I suspect Hannah knew such moments when she came
to the temple each year to see her child. There
is the tender moment when she fits Samuel with
the white robe she brings, each one larger then
the last because the boy is growing. In reading
of that moment, we ourselves are being called to
grow in Christian faith. When we're told that
Samuel was "ministering before the Lord," we are
being encouraged to develop the art of entering
regularly into the presence of God—something
perfectly possible for even the busiest
Christian, if only he or she is prepared to
practice the art in simple ways and for even
very short periods of time.
Suddenly the intimacy of this scene is gone and
the psalm takes us into infinity. This psalm
would make a magnificent video. It would include
space shots borrowed from NASA files—Praise the
Lord from the heavens! It would ransack the
paintings of the Renaissance for majestic winged
creatures—Praise him all his angels. The psalm
hurls us through the solar system—sun and
moon—and on through the galaxy—all you shining
stars. We sail on to the great aerial oceans
that were once thought to be above the clouds as
waters above the heavens.
This is where a 21st-century video might stop,
but we cannot. Beyond the deepest heaven and the
farthest star, yet closer than our own
breathing, lies the ultimate majesty who
commanded and thereby created them—the One who
fixed their bounds which cannot be passed.
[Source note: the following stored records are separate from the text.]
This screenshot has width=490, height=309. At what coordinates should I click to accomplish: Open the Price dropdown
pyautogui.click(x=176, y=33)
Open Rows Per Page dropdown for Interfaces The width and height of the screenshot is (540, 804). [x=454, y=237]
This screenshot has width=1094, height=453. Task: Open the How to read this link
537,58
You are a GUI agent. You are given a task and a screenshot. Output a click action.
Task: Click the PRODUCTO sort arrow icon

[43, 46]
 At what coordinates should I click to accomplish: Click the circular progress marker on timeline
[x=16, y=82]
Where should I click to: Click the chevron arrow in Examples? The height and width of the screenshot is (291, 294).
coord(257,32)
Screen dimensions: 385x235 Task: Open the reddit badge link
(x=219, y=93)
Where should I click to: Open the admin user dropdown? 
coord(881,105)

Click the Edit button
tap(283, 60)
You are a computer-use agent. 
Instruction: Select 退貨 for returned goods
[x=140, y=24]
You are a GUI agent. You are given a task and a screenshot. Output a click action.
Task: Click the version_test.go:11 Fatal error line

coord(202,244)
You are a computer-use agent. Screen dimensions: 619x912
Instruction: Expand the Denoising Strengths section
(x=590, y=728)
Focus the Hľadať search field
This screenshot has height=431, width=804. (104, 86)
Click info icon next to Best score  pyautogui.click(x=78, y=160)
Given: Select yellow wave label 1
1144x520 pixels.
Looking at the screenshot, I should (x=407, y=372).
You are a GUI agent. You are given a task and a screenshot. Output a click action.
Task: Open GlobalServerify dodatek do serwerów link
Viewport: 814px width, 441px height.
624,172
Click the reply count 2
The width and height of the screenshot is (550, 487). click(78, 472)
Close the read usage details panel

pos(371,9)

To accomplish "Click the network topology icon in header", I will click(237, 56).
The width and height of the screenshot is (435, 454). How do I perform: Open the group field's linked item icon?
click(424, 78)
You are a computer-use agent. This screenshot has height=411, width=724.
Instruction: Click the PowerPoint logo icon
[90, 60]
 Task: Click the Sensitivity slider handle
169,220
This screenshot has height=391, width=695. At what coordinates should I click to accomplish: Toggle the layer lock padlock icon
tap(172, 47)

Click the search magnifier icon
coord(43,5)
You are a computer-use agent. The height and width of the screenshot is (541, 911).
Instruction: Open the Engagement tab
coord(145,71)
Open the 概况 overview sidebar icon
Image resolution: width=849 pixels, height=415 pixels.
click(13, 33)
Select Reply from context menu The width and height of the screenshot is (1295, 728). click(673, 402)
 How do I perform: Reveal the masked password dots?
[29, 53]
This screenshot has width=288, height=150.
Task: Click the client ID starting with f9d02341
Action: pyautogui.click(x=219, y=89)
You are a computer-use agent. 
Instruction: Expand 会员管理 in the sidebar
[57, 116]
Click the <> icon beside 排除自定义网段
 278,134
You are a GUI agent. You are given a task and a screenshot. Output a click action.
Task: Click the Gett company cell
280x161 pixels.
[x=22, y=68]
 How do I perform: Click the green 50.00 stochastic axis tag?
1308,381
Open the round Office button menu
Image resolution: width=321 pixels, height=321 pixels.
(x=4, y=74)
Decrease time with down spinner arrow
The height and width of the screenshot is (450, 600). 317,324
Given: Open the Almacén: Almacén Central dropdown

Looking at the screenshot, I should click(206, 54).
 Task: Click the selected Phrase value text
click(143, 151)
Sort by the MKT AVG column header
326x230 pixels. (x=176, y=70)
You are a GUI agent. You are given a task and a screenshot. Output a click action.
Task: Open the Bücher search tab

Once again the camera roves. We explore earth
itself. We plunge into oceans to encounter sea
monsters. We are swept through weather systems
and climates—fire and hail, snow and frost,
stormy wind. All are presented to us as
fulfilling God's command.
Now we climb mountains and hills. We sweep
through groves of fruit trees and cedars. We run
with wild animals and cattle, we shrink from
creeping things, and we wonder at the grace of
flying birds. Suddenly we are in a human
environment, its structures ruled by princes.
Beyond them are men and women, old and young
together. Finally we are deafened by the
combined song of all creation, singing not to
its own glory but to the glory of God, whose
glory is above earth and heaven.
With poetry like this, no wonder the ancients
believed that the stars sang. Perhaps they do,
and it is our ears that need opening. Perhaps we
need to be a people who are close to God.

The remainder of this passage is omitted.